LA VUELTA
DE TRUMP.- El Donald Trump amigo de los rusos, más preocupado por los granjeros
de Kentucky, áspero con la OTAN o hasta aislacionista de momento
ha desaparecido. O está entre paréntesis, para dar paso a un mandatario
belicoso, audaz, dispuesto a jugar a la guerra sin remilgos. Cuando se pensaba
que el reciente ataque con misiles a Siria era solo una advertencia, un
empujón, ahora resulta que naves de guerra se han posicionado cerca de la península
de Corea. Y que Nikki Haley, la embajadora de EEUU ante la ONU, anuncia más.
===============
• Tarea a
Responde a estas preguntas a partir del documento fuente:
(i) ¿Qué cargo tiene Nikki Haley?
(ii) ¿Cerca de qué lugar se han posicionado naves de guerra?
(iii) ¿Qué se pensaba que era el reciente ataque con misiles a Siria?
===============
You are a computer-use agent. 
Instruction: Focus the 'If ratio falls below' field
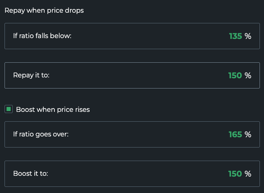coord(132,36)
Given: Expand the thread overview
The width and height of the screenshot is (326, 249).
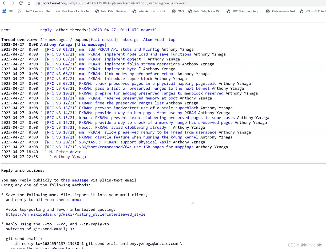Looking at the screenshot, I should [81, 40].
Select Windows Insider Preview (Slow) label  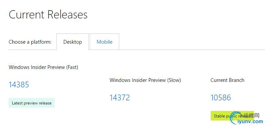[145, 80]
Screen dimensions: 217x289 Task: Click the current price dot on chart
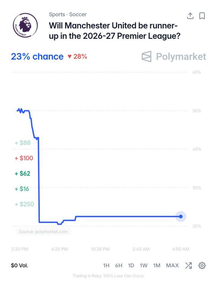click(181, 216)
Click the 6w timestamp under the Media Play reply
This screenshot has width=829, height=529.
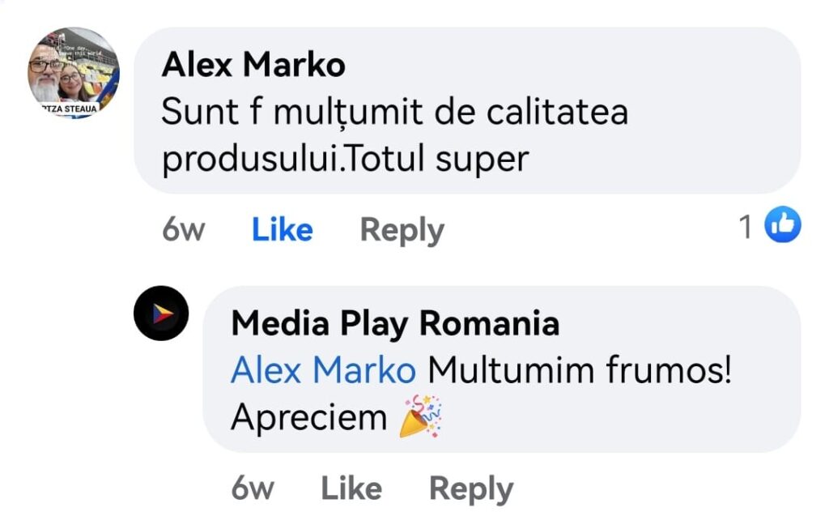(x=252, y=488)
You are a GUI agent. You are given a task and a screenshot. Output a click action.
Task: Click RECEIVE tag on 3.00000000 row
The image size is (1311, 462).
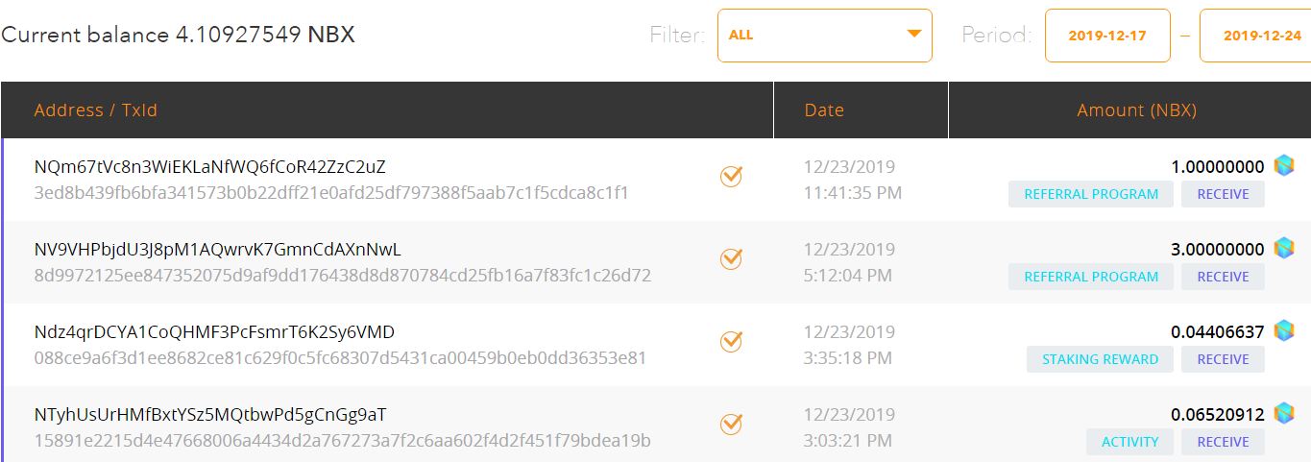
===============
• Tarea b
Reporta, copiándolas completas, todas las líneas del listado que contienen la palabra "agent".

• Solución completa a
(i) Es la embajadora de EEUU ante la ONU.
(ii) Cerca de la península de Corea.
(iii) Solo una advertencia, un empujón.

• Solución completa b
You are a computer-use agent. 
You are a GUI agent. You are given a task and a screenshot. Output a click action.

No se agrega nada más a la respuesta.